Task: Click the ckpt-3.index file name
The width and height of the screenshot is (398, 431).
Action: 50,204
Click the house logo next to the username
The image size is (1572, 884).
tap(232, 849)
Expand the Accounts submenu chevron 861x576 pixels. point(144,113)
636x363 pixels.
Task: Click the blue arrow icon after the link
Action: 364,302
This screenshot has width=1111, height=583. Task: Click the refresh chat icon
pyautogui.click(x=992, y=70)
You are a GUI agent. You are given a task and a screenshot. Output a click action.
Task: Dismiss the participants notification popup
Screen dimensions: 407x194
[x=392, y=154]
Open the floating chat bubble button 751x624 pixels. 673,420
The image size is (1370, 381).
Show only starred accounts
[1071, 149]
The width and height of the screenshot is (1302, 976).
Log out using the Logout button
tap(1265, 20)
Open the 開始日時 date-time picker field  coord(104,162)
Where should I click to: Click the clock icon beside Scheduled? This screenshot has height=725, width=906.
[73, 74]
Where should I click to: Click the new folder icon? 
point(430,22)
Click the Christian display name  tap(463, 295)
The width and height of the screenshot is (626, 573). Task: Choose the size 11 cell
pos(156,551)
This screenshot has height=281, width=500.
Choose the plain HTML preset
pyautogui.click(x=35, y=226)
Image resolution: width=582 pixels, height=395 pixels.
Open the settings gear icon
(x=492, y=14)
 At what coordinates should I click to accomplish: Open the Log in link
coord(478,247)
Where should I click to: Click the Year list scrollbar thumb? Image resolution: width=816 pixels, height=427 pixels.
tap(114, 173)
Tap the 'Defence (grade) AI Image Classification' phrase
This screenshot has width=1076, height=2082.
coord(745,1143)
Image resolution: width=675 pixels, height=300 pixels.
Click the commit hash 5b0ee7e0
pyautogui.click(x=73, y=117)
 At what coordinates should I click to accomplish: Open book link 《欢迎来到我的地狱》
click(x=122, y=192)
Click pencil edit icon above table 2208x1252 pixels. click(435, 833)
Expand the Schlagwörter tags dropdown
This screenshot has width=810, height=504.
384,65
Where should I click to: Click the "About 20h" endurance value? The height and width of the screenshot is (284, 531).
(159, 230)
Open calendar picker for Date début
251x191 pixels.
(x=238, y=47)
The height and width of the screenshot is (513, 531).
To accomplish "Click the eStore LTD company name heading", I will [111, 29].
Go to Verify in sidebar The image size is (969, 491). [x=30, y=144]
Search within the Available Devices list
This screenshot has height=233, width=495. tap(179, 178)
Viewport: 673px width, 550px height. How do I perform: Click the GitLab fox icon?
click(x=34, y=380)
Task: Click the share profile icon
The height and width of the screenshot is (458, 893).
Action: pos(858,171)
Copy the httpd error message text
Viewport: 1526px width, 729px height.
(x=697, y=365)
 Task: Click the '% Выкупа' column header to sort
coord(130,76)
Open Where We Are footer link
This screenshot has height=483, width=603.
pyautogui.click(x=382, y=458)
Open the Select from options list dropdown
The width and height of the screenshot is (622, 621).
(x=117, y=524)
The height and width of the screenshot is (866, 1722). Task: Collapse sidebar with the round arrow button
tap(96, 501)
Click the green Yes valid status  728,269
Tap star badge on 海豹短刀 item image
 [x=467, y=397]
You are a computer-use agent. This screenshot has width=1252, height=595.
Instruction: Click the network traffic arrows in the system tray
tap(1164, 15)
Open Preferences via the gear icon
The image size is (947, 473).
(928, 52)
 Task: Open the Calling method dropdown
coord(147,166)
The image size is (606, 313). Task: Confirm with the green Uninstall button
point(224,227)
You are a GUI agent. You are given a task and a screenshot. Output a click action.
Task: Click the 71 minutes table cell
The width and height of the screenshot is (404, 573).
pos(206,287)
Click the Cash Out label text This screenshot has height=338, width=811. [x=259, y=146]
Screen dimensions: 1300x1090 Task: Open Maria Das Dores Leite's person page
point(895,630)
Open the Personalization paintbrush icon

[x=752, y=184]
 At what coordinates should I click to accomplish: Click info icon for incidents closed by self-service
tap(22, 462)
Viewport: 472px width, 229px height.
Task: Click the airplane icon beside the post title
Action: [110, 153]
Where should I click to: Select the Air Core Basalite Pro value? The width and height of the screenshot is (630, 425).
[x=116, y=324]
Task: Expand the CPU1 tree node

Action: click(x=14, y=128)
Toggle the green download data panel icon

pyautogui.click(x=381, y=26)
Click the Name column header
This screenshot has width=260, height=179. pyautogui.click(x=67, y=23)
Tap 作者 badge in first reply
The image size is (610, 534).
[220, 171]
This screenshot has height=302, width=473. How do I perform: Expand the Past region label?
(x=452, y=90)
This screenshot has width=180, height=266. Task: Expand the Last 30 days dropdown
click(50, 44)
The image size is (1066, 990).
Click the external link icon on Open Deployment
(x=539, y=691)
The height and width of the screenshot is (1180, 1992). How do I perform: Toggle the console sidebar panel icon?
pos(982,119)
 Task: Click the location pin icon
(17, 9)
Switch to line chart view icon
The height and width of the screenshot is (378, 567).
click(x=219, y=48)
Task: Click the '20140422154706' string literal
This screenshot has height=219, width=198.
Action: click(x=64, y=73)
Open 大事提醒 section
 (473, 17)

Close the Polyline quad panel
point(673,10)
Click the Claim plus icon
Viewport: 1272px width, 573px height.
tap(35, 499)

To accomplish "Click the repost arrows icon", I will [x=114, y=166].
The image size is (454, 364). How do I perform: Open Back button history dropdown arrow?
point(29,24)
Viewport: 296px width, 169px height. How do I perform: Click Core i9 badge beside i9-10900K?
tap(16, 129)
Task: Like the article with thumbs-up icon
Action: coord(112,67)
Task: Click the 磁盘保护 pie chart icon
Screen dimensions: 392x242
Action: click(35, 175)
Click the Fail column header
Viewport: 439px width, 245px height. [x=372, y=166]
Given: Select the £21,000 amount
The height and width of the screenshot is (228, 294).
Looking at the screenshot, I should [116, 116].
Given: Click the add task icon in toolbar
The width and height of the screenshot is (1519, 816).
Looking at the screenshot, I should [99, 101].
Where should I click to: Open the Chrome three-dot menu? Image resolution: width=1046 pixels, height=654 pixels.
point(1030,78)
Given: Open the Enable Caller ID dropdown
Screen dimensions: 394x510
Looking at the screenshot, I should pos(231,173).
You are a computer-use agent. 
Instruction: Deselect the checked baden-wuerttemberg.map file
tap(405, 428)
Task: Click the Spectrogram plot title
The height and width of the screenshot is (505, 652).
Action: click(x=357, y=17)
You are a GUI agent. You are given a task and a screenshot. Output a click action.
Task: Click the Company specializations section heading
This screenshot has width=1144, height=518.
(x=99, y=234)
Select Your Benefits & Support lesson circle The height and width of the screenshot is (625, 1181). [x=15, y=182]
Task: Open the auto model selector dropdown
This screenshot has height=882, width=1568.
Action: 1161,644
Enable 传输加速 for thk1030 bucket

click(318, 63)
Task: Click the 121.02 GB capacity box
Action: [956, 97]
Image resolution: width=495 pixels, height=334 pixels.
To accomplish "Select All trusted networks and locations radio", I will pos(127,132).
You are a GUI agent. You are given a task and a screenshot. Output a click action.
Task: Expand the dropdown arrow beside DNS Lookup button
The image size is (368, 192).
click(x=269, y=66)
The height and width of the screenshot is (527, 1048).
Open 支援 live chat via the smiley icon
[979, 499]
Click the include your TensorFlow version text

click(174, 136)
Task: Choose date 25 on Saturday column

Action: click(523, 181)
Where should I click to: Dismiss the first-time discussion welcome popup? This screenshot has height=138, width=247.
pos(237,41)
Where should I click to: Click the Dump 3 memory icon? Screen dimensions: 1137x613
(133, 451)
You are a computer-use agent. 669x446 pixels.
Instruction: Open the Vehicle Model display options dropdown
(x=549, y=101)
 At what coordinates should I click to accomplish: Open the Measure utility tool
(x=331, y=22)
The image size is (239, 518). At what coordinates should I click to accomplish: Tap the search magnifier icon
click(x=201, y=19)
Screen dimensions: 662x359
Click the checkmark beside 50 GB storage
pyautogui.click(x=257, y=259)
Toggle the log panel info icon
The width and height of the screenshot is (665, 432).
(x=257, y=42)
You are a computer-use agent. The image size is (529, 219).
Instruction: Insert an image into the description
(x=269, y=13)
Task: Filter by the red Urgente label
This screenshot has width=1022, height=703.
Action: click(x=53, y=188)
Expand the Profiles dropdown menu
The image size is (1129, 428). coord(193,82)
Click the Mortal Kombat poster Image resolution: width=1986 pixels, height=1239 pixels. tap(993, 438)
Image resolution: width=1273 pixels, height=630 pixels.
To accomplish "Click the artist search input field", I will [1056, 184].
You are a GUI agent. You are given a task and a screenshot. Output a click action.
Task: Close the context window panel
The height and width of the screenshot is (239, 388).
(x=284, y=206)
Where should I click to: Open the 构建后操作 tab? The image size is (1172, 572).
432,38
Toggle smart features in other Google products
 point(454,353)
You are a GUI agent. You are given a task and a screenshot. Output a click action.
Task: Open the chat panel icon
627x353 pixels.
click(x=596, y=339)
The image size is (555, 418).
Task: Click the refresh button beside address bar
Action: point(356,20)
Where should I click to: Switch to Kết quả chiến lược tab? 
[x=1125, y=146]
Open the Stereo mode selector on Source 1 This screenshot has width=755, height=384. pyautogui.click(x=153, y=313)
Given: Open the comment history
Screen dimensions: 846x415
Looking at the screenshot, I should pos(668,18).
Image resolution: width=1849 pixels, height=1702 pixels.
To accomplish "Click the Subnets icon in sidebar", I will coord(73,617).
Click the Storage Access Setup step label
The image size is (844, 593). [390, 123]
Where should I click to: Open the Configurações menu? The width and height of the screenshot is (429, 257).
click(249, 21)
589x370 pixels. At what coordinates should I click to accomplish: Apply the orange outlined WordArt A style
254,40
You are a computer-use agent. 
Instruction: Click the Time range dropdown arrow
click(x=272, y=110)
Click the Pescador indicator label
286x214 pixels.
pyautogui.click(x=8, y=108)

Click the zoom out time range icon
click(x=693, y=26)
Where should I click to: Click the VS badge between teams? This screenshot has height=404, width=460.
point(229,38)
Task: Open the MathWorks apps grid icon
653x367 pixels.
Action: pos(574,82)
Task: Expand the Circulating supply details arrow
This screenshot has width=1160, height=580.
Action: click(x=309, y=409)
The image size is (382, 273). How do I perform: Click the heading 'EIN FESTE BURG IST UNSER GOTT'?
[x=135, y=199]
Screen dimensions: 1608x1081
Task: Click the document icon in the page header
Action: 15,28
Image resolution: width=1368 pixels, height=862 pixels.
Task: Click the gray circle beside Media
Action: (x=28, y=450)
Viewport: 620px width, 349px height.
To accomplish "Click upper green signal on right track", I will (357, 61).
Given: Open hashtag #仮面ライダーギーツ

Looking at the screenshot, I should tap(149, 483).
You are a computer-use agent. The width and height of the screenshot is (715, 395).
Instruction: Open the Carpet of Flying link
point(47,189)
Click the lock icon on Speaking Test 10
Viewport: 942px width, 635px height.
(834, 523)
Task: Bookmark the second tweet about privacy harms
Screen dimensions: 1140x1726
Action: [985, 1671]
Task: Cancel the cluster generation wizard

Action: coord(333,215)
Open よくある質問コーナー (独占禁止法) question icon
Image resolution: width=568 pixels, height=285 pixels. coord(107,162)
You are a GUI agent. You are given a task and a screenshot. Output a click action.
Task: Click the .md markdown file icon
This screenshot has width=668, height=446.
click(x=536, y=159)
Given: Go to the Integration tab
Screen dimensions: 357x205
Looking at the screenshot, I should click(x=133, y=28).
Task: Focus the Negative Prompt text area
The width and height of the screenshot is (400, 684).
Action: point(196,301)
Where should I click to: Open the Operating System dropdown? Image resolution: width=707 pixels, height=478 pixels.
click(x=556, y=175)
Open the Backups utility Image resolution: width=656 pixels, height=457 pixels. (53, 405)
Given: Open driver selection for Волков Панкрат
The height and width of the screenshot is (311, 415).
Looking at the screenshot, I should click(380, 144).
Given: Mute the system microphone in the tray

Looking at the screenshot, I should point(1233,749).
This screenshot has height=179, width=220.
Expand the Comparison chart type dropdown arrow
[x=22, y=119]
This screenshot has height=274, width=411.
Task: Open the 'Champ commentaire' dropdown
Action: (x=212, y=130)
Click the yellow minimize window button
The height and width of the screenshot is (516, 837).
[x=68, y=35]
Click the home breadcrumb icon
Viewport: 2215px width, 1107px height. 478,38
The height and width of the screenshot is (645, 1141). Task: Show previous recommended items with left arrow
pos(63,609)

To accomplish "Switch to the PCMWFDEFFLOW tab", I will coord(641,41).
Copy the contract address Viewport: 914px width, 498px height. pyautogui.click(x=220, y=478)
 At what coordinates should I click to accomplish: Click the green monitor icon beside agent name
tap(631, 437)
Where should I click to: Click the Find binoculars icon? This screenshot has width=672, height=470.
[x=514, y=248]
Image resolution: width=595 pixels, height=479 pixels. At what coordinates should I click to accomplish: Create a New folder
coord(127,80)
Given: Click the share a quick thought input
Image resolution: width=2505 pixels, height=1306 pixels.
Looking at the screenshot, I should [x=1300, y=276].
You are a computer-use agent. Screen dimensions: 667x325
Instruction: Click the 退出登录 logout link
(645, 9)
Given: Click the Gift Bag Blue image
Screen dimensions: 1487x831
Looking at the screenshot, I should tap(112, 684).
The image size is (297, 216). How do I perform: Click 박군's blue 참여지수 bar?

==========

WHAT IS BEING ASKED:
Copy the lines from the one containing "Open Where We Are footer link" up to and including the one containing "point(224,227)", and reproduce them without any change.

OUTPUT:
Open Where We Are footer link
This screenshot has height=483, width=603.
pyautogui.click(x=382, y=458)
Open the Select from options list dropdown
The width and height of the screenshot is (622, 621).
(x=117, y=524)
The height and width of the screenshot is (866, 1722). Task: Collapse sidebar with the round arrow button
tap(96, 501)
Click the green Yes valid status  728,269
Tap star badge on 海豹短刀 item image
 [x=467, y=397]
You are a computer-use agent. This screenshot has width=1252, height=595.
Instruction: Click the network traffic arrows in the system tray
tap(1164, 15)
Open Preferences via the gear icon
The image size is (947, 473).
(928, 52)
 Task: Open the Calling method dropdown
coord(147,166)
The image size is (606, 313). Task: Confirm with the green Uninstall button
point(224,227)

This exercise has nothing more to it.